Just because we call these types primitive doesn’t mean they are simple. In fact, many Java programming puzzles merely test the reader’s intimate knowledge of primitive types and their behavior in uncommon cases. For example, what happens when you add 1 to a byte variable that currently stores 127? What happens when you try to divide a number by zero and store it in a floating-point variable? Both questions have answers that have nothing to do with intellect and everything to do with knowing the rules for representing numbers in machine storage. If the kind of code you write relies on intimate knowledge of these types, you’ll need to know them inside and out. Even if you don’t, not knowing the rules means, up to a point, leaving the outcomes of your code to chance.

Primitive types behave like registers. That is, they store literal values and have no concept of pointing to a memory location. Even if you declare several primitives of one type and assign them all the same value, they will each get independent storage locations.

With that in mind, each primitive variable is said to hold a copy of some literal value. An object variable holds a copy of a referent address. In the same way that three int variables, all holding the value 7, are distinct elements of storage, so are three object references all pointing to the same referent.

This distinction causes no small amount of misunderstanding for beginning programmers. A variable that is just another name for the value 7 is different from a variable that knows where to find a 7 object in memory. Still, each variable only holds a copy of its content. No variable in Java ever has an exclusive copy of any value. We’ll study the implications of this meaning in detail in Chapter 7, “Using Java Methods to Communicate.”


In the C language, a pointer variable refers to the type and location of data in memory. Object references are not as open to manipulation as pointers are.

Declaring and Initializing Variables

I’ve defined several aspects of variables already. For the sake of review, and to collect those points under an easy-to-find heading, I’ll repeat those points and elaborate on them.

When you declare a variable in Java, you fix the type and name of one storage element in your code. These two properties endure for as long as the scope in which the declaration was made.

When you declare instance variable in a class (one that is not defined as static), that variable is part of every object made from that class. It expires only when the object referent has no more references to maintain it.


There are other scopes in Java we won’t discuss in this guide, but these rules will apply for them as well.

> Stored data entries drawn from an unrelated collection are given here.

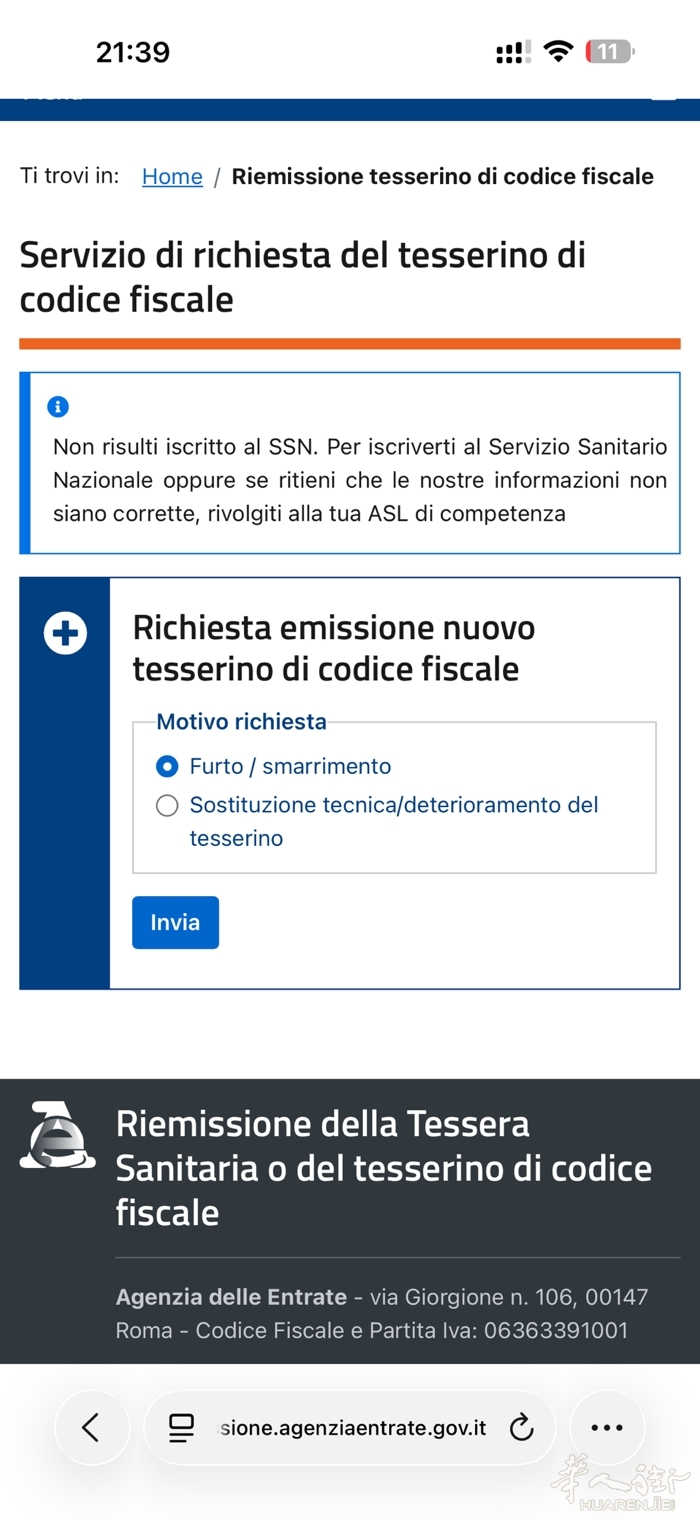Select the "Furto / smarrimento" radio option

click(x=167, y=767)
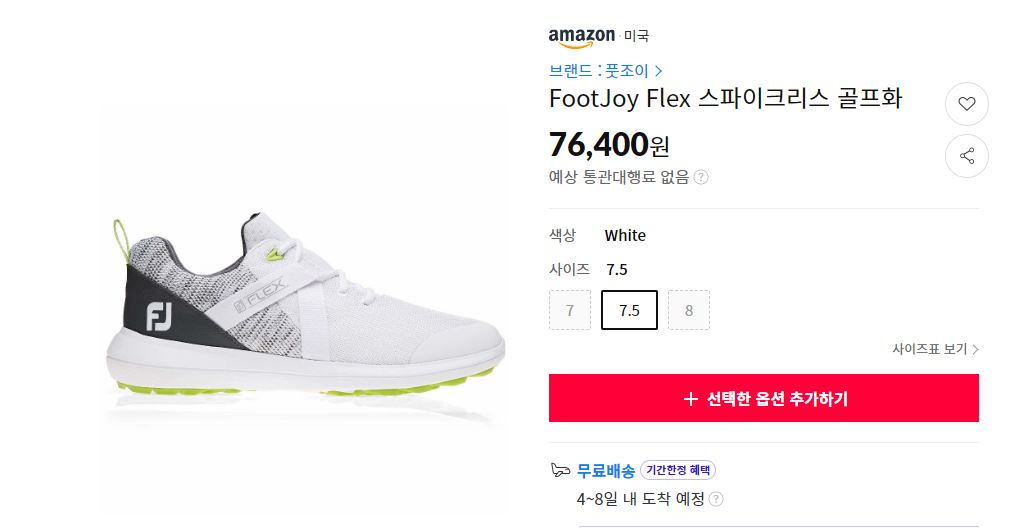Open the customs fee help icon
The width and height of the screenshot is (1010, 528).
point(701,177)
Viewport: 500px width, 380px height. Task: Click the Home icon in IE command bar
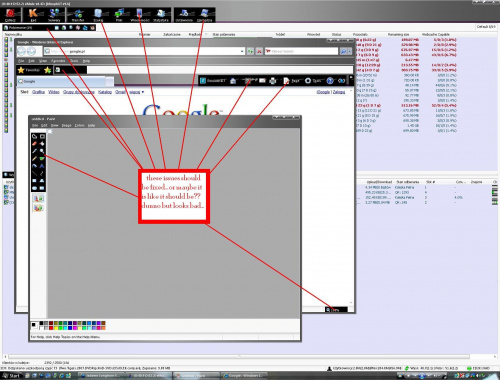click(x=233, y=81)
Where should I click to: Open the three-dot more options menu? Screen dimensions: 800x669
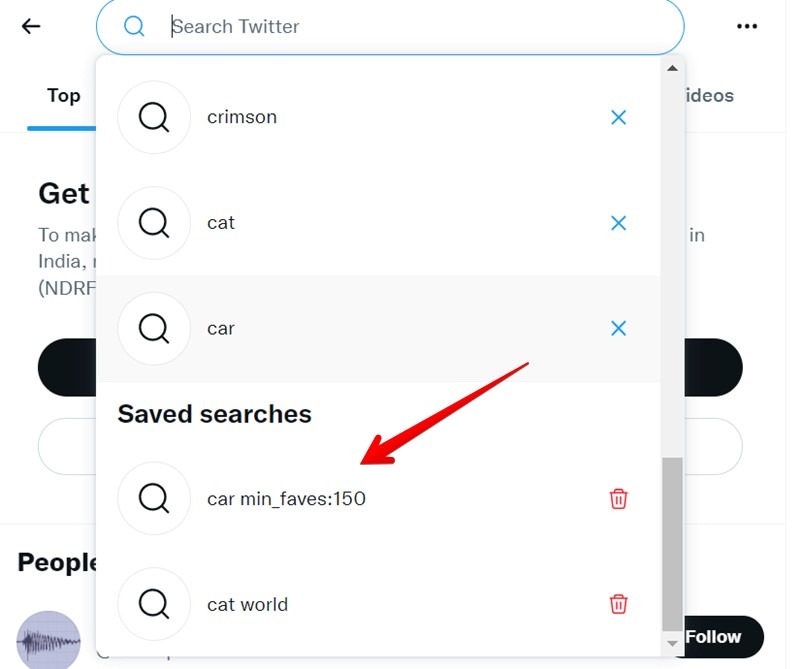tap(747, 26)
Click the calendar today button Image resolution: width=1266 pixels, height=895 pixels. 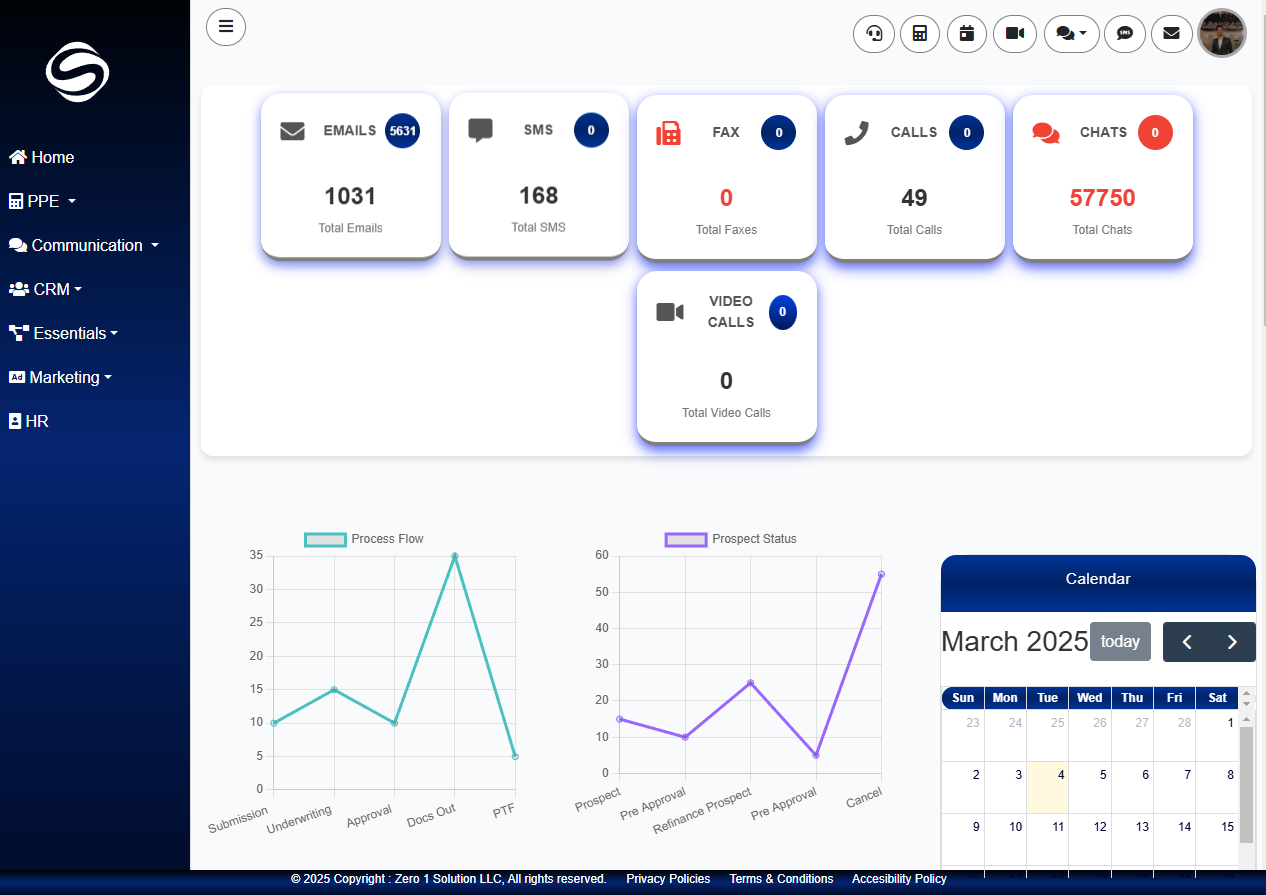tap(1120, 642)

If you declare a variable inside a method, it expires once the method returns control to its caller. These variables are sometimes called automatic or local variables because their lifetime is limited to the enclosing method. This immediate context allows a method body to name variables without concern for names in the enclosing class or in other methods.

certobjective.eps

We initialize variables by assignment with an expression. In the statements

int y = 25;
Object obj = new Object();

the value 25 is a numeric literal; the result of the expression new Object() is a referent. We call both of them expressions because we want to establish, even for the simplest case, that they must resolve to a value the compiler can match to the variable’s declared type.

The individual operands of an expression, however, do not have to observe this rule. That is, you could subtract one large int value from another and assign their difference to a short, assuming the difference falls within short range. Consider the class in Listing 2-4.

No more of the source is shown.